ADLS Gen1
The origin connects to Azure Data Lake Storage Gen1 using Azure Active Directory service principal authentication, also known as service-to-service authentication. When reading multiple files in a batch, the origin reads the oldest file first. Upon successfully reading a file, the origin can delete the file, move it to an archive directory, or leave it in the directory.
When the pipeline stops, the origin notes the last-modified timestamp of the last file that it processed and stores it as an offset. When the pipeline starts again, the origin continues processing from the last-saved offset by default. When needed, you can reset pipeline offsets to process all available files.
Before you use the origin, you must perform some prerequisite tasks.
When you configure the ADLS Gen1 origin, you specify the service name and Azure authentication information such as the application ID and key. Or, you can have the origin use Azure authentication information configured in the cluster where the pipeline runs.

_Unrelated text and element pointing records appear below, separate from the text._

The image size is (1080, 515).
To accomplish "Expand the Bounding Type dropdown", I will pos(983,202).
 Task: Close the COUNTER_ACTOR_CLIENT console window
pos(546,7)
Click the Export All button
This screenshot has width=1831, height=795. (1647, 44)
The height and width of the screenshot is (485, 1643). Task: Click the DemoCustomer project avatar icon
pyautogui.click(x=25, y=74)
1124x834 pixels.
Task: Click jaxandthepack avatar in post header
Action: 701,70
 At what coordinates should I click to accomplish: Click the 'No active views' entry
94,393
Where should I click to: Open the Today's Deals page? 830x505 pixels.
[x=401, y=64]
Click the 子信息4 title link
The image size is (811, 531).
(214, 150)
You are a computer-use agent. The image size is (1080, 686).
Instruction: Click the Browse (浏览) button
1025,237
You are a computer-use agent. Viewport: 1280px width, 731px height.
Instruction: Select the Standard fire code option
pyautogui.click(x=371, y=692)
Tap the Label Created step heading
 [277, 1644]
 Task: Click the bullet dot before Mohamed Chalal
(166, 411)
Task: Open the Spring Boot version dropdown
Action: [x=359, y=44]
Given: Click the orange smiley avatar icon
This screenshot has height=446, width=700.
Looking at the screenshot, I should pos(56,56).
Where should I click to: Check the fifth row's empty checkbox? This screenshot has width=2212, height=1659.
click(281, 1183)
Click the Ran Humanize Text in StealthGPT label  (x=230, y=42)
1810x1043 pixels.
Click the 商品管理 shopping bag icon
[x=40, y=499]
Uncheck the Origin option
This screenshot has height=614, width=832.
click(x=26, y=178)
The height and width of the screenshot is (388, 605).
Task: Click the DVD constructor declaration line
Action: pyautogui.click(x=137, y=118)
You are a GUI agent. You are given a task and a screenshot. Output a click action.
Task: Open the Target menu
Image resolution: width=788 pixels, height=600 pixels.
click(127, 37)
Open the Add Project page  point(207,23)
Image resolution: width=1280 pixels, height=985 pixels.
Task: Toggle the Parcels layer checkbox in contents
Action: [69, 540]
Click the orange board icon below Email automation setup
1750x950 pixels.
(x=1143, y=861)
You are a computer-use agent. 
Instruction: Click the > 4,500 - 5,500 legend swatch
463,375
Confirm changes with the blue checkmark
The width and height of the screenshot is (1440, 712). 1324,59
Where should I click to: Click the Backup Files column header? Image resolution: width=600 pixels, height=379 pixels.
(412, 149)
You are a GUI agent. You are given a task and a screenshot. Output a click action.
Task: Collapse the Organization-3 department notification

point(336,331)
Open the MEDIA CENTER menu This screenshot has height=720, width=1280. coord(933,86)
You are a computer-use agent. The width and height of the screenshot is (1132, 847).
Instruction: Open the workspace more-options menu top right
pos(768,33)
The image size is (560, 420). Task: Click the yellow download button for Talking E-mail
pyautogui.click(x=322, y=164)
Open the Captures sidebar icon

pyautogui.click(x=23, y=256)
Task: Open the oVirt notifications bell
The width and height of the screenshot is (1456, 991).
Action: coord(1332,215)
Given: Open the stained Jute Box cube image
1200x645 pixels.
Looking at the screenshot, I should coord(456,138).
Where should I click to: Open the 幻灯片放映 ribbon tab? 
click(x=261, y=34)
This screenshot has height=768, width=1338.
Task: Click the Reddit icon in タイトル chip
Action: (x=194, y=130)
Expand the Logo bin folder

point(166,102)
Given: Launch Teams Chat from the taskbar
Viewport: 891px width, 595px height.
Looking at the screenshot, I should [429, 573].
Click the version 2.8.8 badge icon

You configure the directory path to use and a name pattern for the files to read. The origin reads the files with matching names in the specified directory and its subdirectories. You can also configure a file name pattern for a subset of files to exclude from processing. You specify the data format of the data, related data format properties, and how to process successfully read files. When needed, you can define a maximum number of files to read in a batch.
You select the data format of the data and configure related properties. When processing delimited or JSON data, you can define a custom schema for reading the data and configure related properties.
You can configure the origin to load data only once and cache the data for reuse throughout the pipeline run. Or, you can configure the origin to cache each batch of data so the data can be passed to multiple downstream batches efficiently. You can also configure the origin to skip tracking offsets, which enables reading the entire data set each time you start the pipeline.